The alternative to concealing oneself is mutual self-revelation, that is what James 5:16 is partly about--being open, honest and truthful in living one's life out in the open, just as the Bible openly displays its characters. Consider this partial Facebook posting I recently read:

              Jacob was a cheater, Peter had a temper, David had an affair, Noah got drunk, Jonah ran from God, Paul was a murderer,                                  
                   Gideon was insecure, Miriam was a gossiper, Martha was a worrier, Thomas was a doubter, Sara was impatient, Elijah was
                   moody, Moses stuttered...

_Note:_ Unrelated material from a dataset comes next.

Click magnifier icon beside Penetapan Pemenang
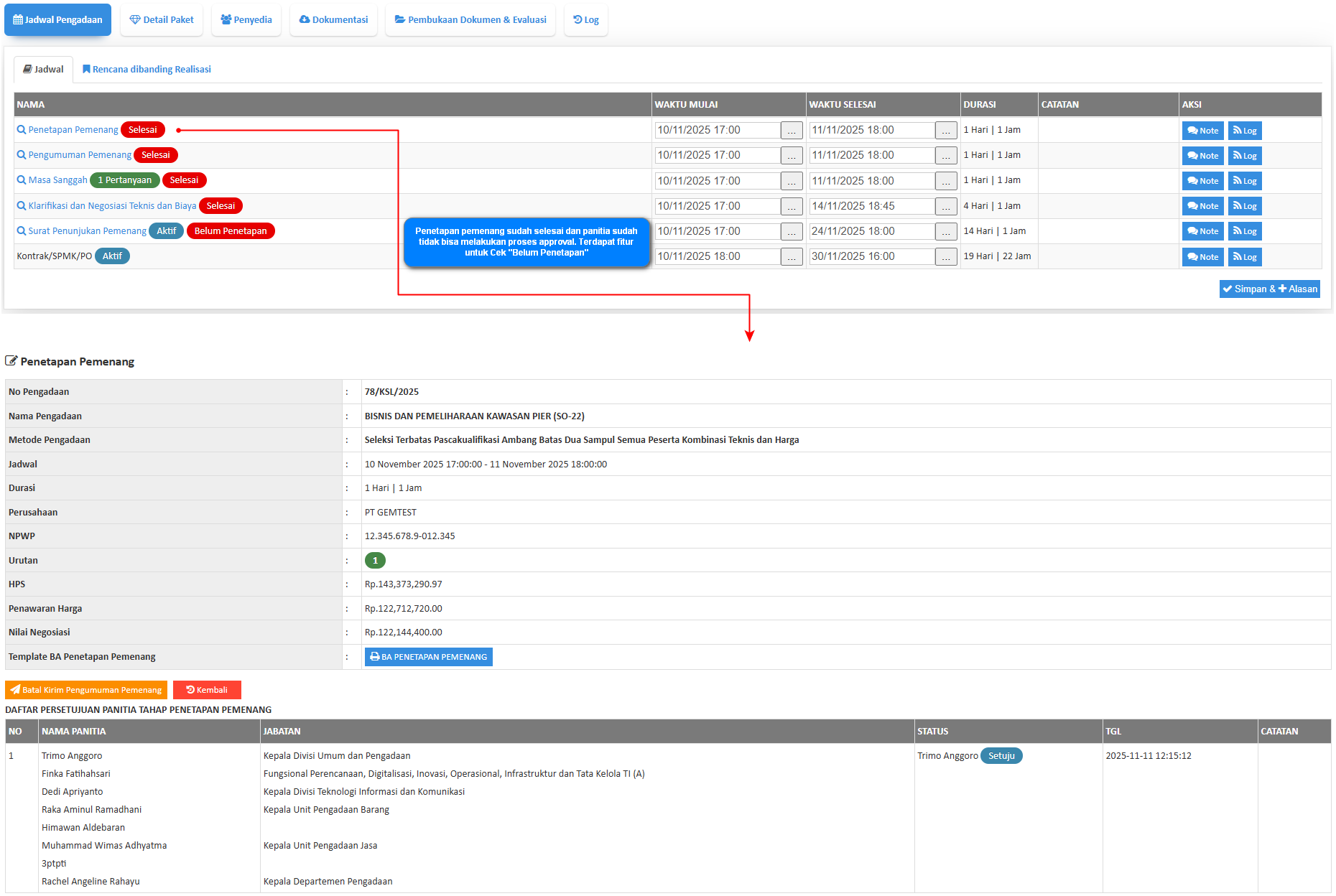1336x896 pixels. click(22, 130)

And we could easily add to that list other far from perfect, biblical characters. Why does God display the dark side of these men and women? Because that is the example of how we are all to live - in the open, not hidden lives; revealing and not cutting off despicable parts of ourselves. We are not different from one another, we all have a living, active and treacherous sin nature. Why do many Christians agree with that, but publicly act as if that nature was dormant?

For those of you who feel compelled to defend the church from these words, I feel as you, but I will not hide from a discussion of the problems, nor from people, historically and contemporarily, who have incorporated secular principles from culture, religion and business and transformed the church into something unbiblical, especially when I so frequently hear from and see in my clients the silent pain of spiritual crisis and the suffering that results from the repression of feelings and thoughts, from a lack of deep, genuine, healthy spiritual relationships and from the absence of the powerful healing force of authentic community where Christ truly has first place.

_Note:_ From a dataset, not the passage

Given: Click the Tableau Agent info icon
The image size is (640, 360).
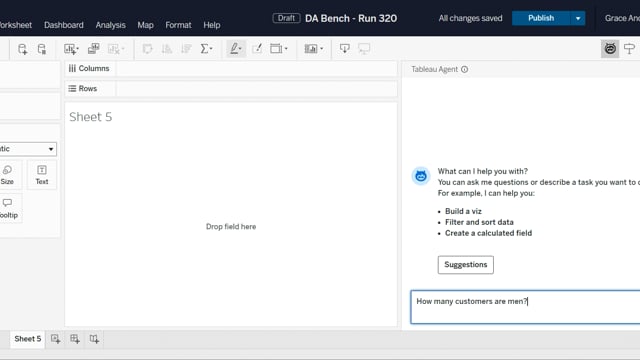Looking at the screenshot, I should pyautogui.click(x=464, y=69).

I want to see the church thrive, not just try to survive. At this unique time in America, Christians everywhere need to engage in discussion about what church is, means, how it functions and what God is saying to the church today. Seismic activity has hit the church and hurricane winds are threatening (at the time of this writing, the East Coast has had both within a couple of days). Shall we heed the signs and fiercely march toward changing what we can or just hunker down and hope God and others will take care of it all?

What can you do? Here are a couple of starting places.
1. Talk to your small group about the in's and out's of unmasking and self-revelation. First, be informed yourself.
2. Determine you are going to reveal some aspects of yourself, for starters, despite whether or not others agree to do the same. Educate them on what is and is not helpful to you regarding their responses.
3. Form a discussion group of three or more people and study and talk about church, or to say it differently, discuss with each other what you want to give and receive from your group.
4. Consider study materials, such as the writings of: Frank Viola, Neil Cole, Melt Rodriguez, and Tony and Felicity Dale. I warn you that if you are open to what they have to say and ponder it as you look at scripture, you will not be the same.